EXERCISE PROMPT - The lines to transcribe begin with the one containing "Click inside the Hash input field" and end with the last line below; reproduce them exactly, without the pictures.
(DATA FOR THIS EXERCISE Opens)
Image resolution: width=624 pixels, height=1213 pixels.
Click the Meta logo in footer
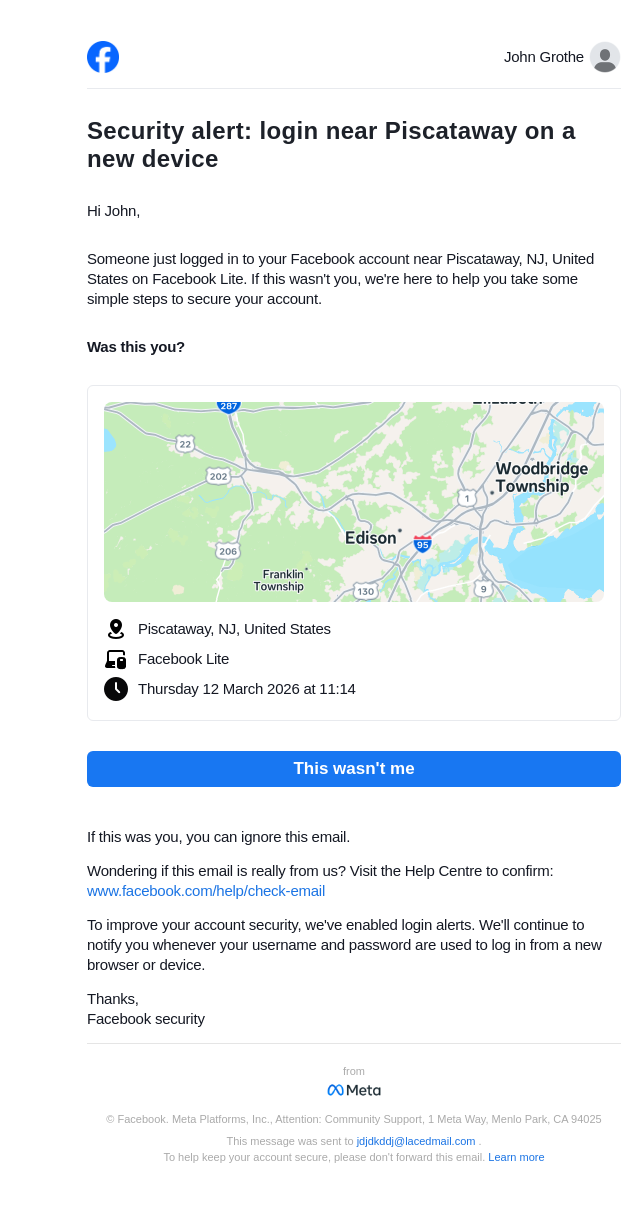(354, 1090)
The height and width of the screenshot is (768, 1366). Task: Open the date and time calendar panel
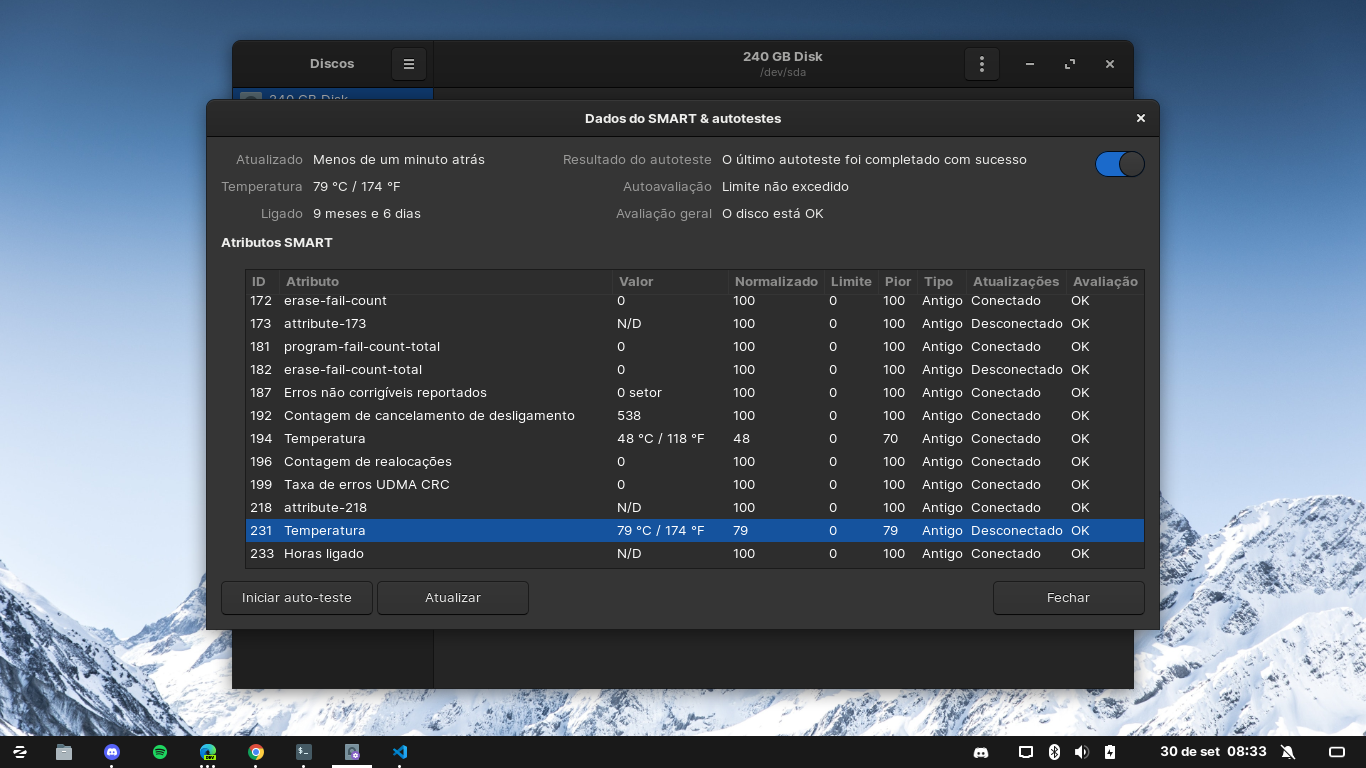coord(1213,752)
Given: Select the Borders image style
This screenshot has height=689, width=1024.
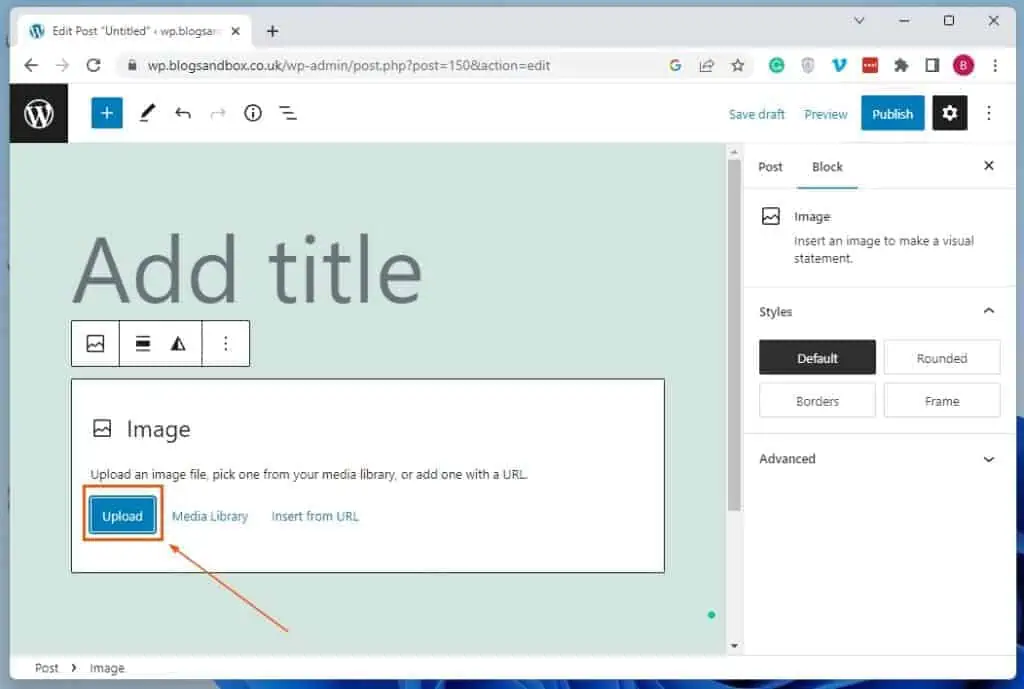Looking at the screenshot, I should (817, 400).
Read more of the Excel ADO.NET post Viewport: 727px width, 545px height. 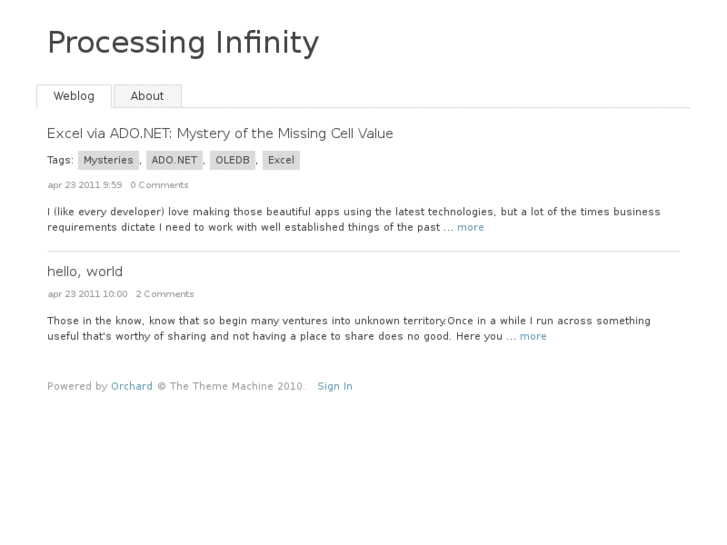pyautogui.click(x=470, y=227)
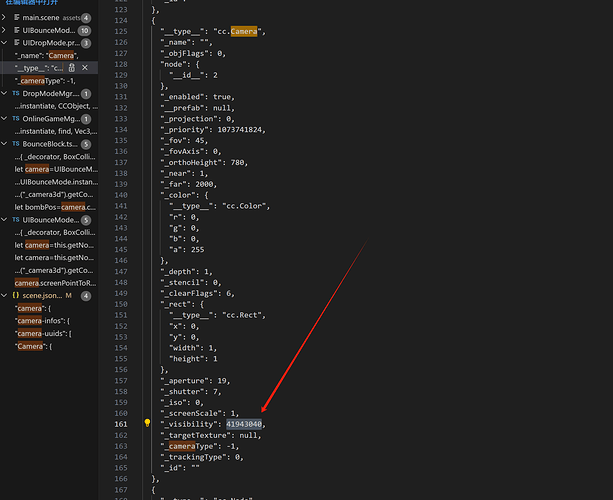Collapse the BounceBlock.ts results group
613x500 pixels.
[x=6, y=144]
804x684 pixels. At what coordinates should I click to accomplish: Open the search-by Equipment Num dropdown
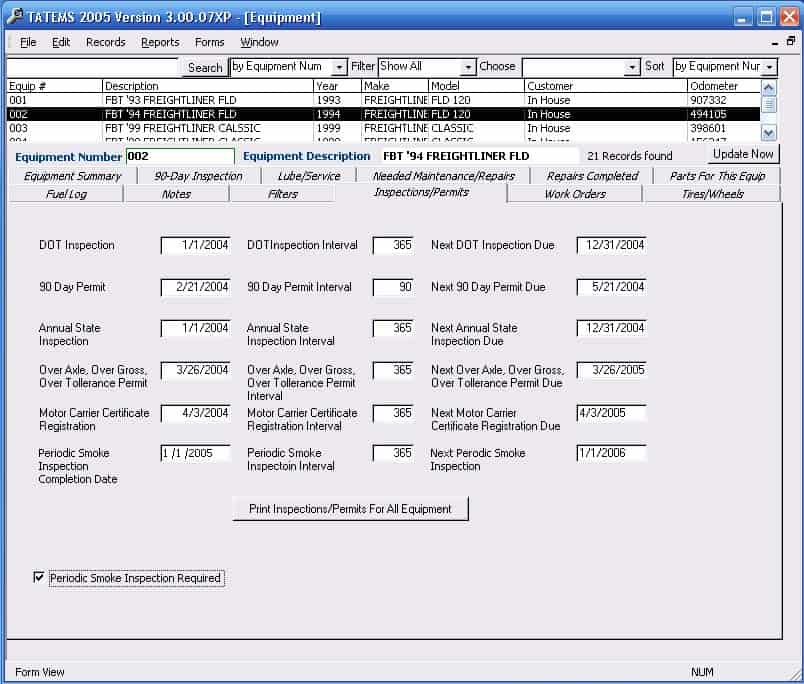point(339,67)
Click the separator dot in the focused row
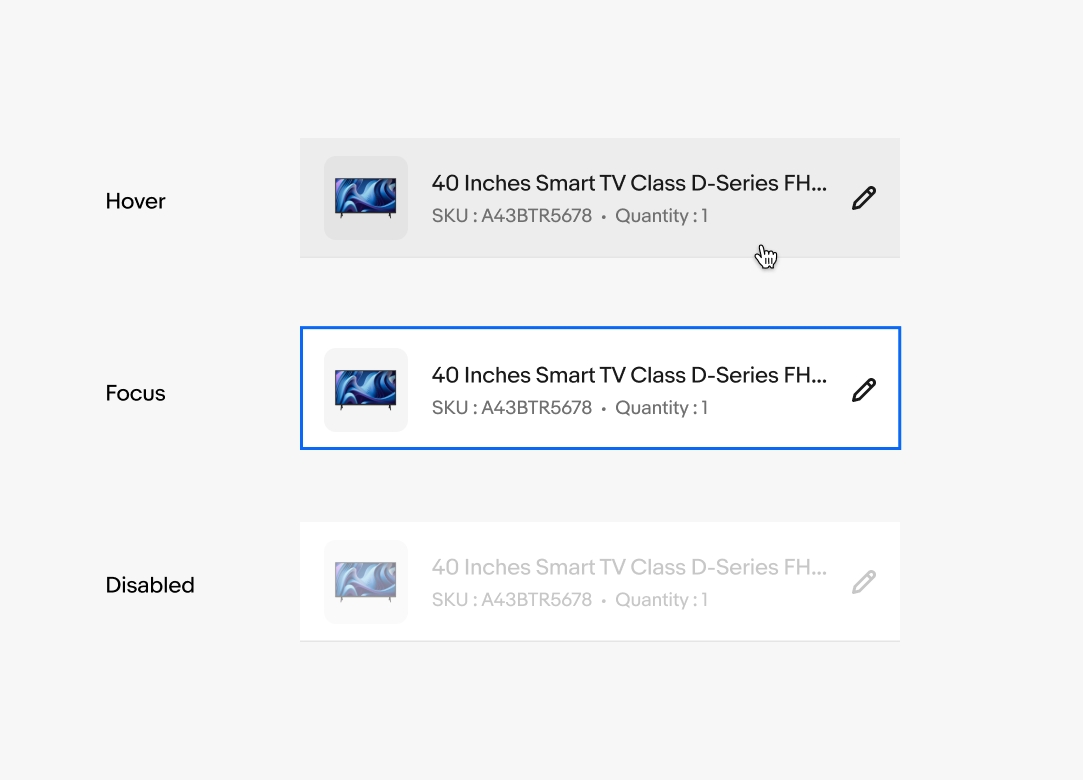 point(604,409)
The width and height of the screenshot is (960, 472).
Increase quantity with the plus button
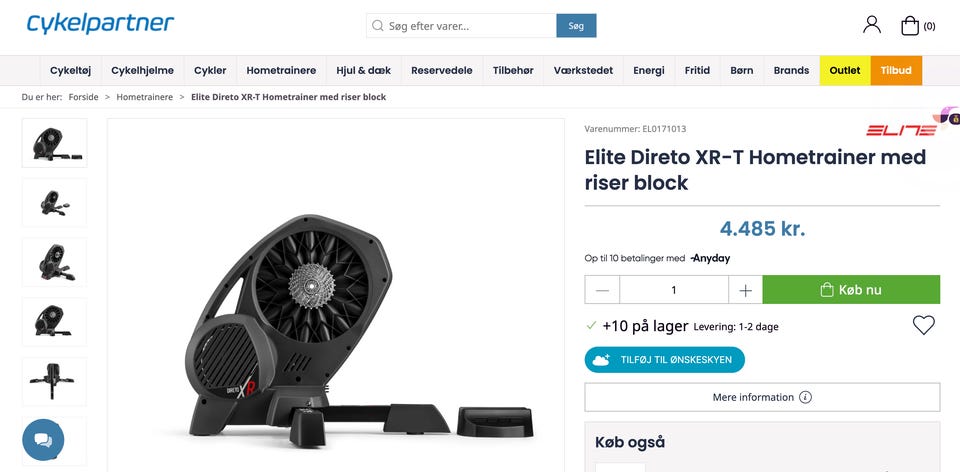coord(745,290)
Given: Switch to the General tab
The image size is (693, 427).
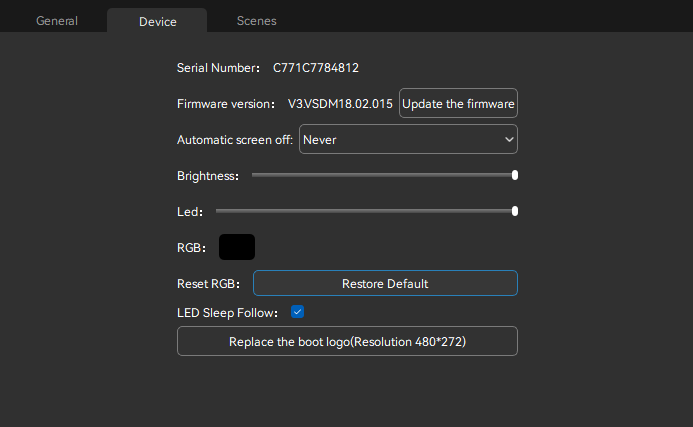Looking at the screenshot, I should tap(57, 21).
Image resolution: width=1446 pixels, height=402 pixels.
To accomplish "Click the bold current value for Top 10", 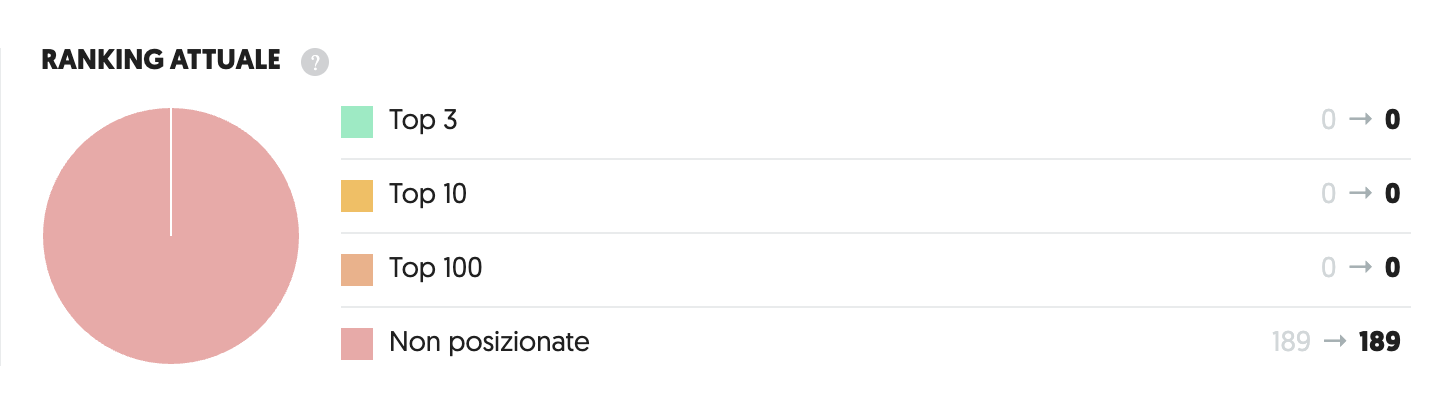I will click(x=1391, y=195).
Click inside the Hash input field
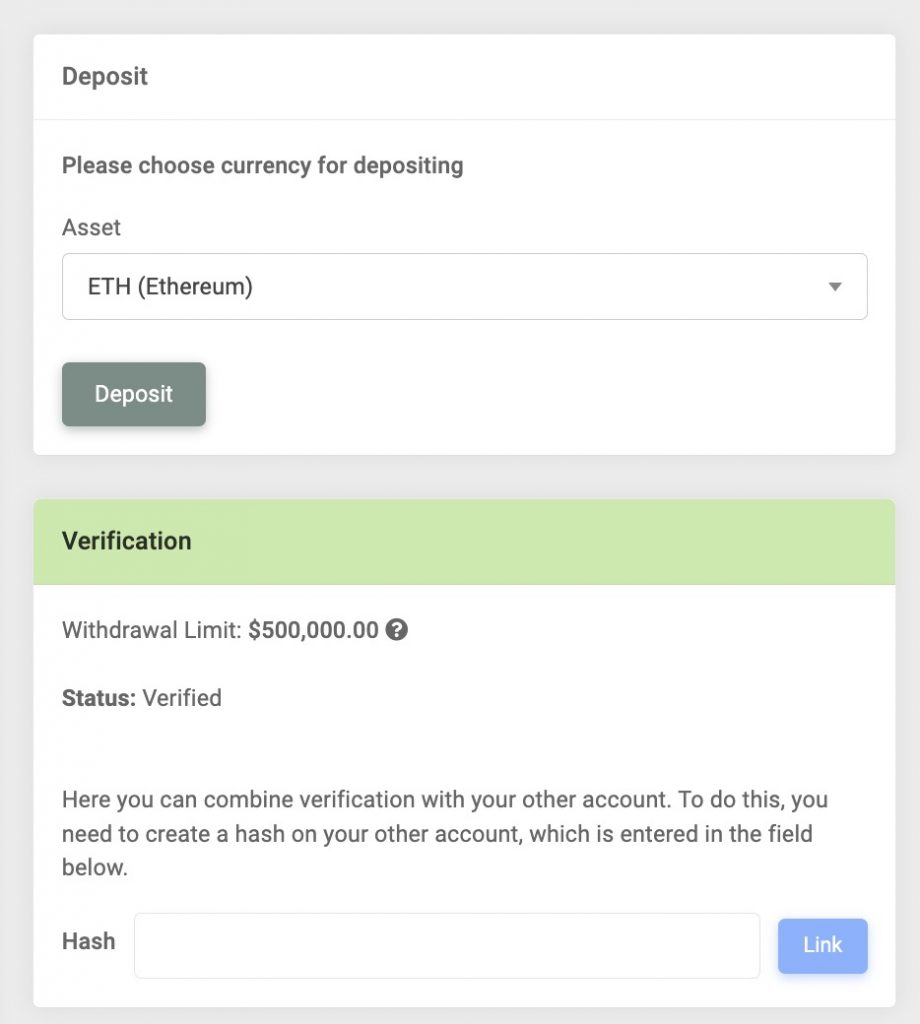 [x=447, y=945]
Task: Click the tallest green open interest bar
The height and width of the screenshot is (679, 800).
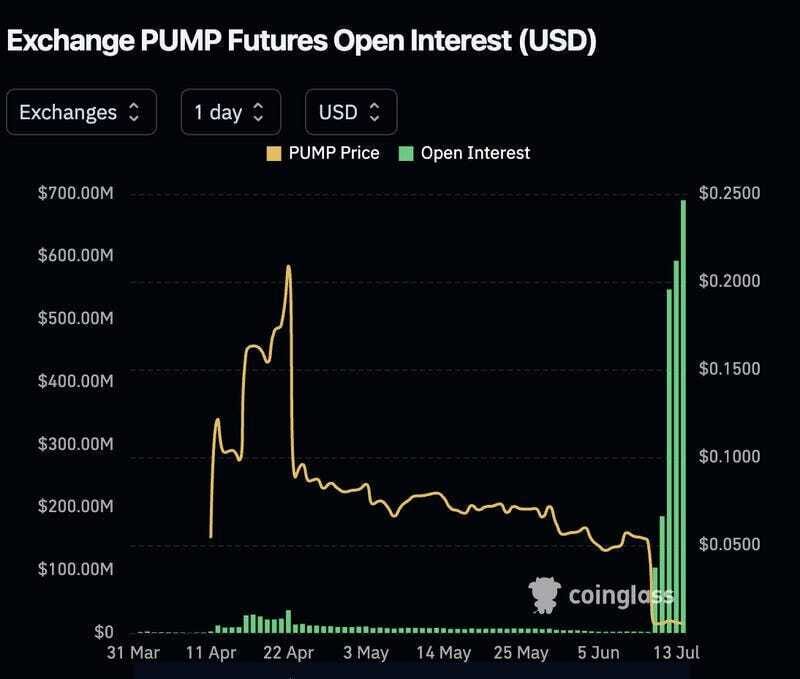Action: tap(683, 416)
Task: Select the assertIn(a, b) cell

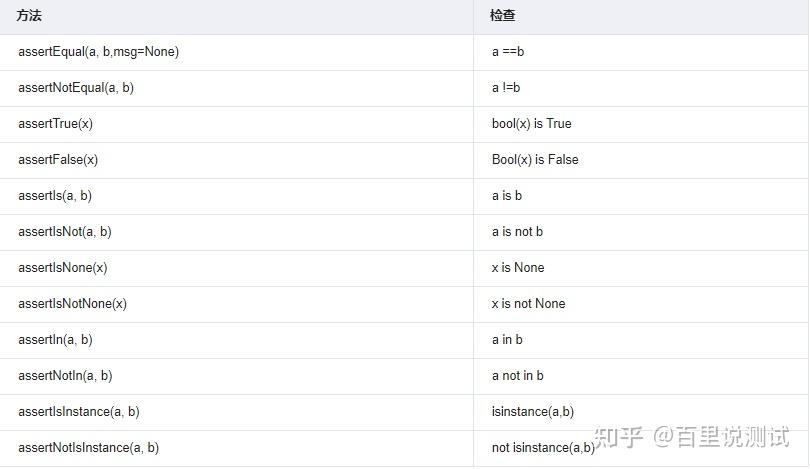Action: pos(55,339)
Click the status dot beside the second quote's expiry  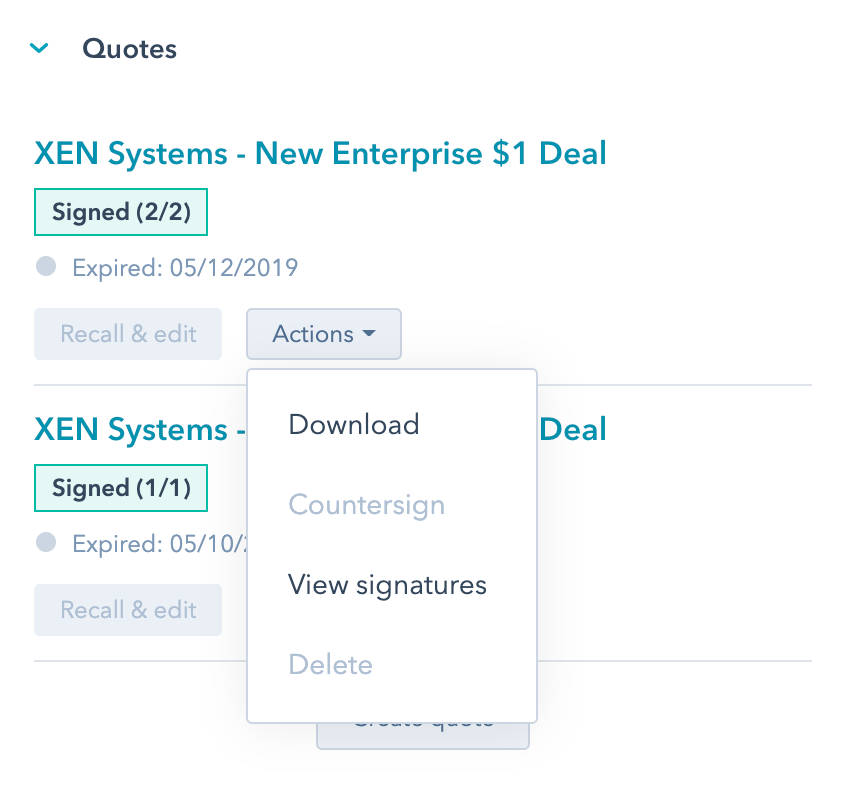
(DATA FOR THIS EXERCISE Closes)
REPLY TO THE EXERCISE -
Click inside the Hash input field
 [x=447, y=945]
Task: Click the tallest green open interest bar
The height and width of the screenshot is (679, 800).
Action: tap(683, 416)
Task: Select the assertIn(a, b) cell

Action: pos(55,339)
Click the status dot beside the second quote's expiry  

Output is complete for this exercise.